Frank Heywood Hodder (November 8, 1860, Aurora, Illinois – December 27, 1935) was an American historian and a professor first at Cornell University (1885–1890) and later at the University of Kansas.

== Biography ==
Hodder took his degrees from the University of Michigan at Ann Arbor in 1883, studying under Charles Kendall Adams. He then served in the Federal government at Washington, D.C., through 1885. Hodder later studied in Germany at the universities of Göttingen and Freiburg, 1890–1891 and took a full professorship at Kansas in the early 1890s, and was elevated the chairman of the History Department in 1908. Hodder was a member of the Organization of American Historians, Kansas State Historical Society, the Phi Kappa Psi fraternity, and the Irving Literary Society. Hodder died at Lawrence, Kansas after a heart attack, on December 27, 1935. He was survived by his wife, Anna Florence Moon, and two daughters.

== Expertise ==
Hodder was known for position on the Kansas-Nebraska Act, namely that the Act was offered by then-Senator Stephen Douglas to ensure that the city of Chicago would serve as a railroad nexus of the North American continent. Professor Hodder’s Government of the People of Kansas (1895) caused controversy within the state regarding its record of the events preceding the American Civil War.

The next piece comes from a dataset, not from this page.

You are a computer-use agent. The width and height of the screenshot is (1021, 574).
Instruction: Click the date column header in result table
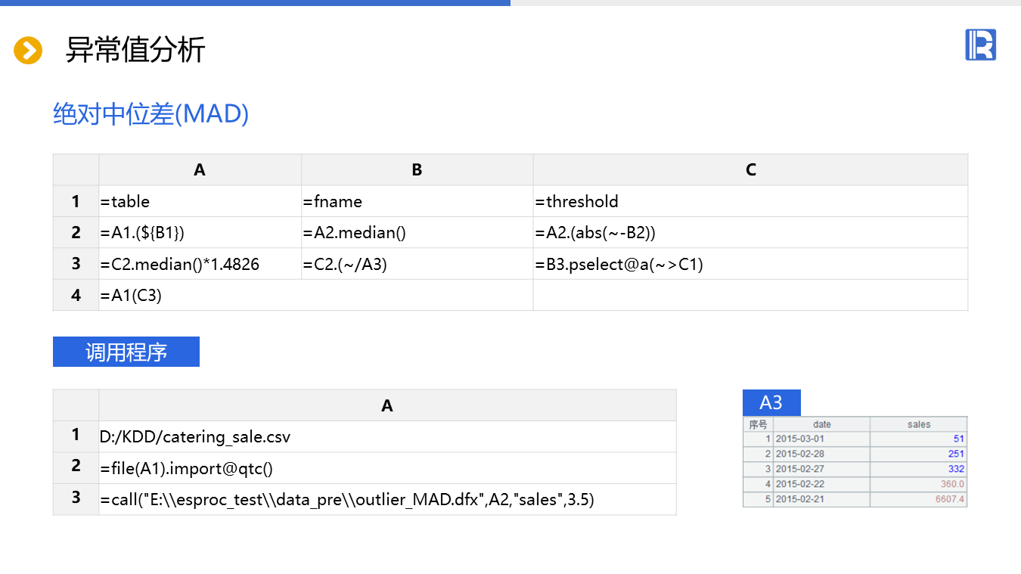pyautogui.click(x=821, y=424)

Hodder was introduced to the study of history just as several well-known practitioners in the field urged the profession to investigate the historical development of institutions at the state and local level. Hodder's first recorded research fell within this genre, "The City Government of Chicago," scheduled for publishing in the Johns Hopkins University Studies in History and Political Science but not included in the series addressing municipal government. The Chicago monograph was Hodder’s first evidence of future pursuits regarding the historical development of Chicago. His legacy to the field of American history was in the study of that city, especially in his later career.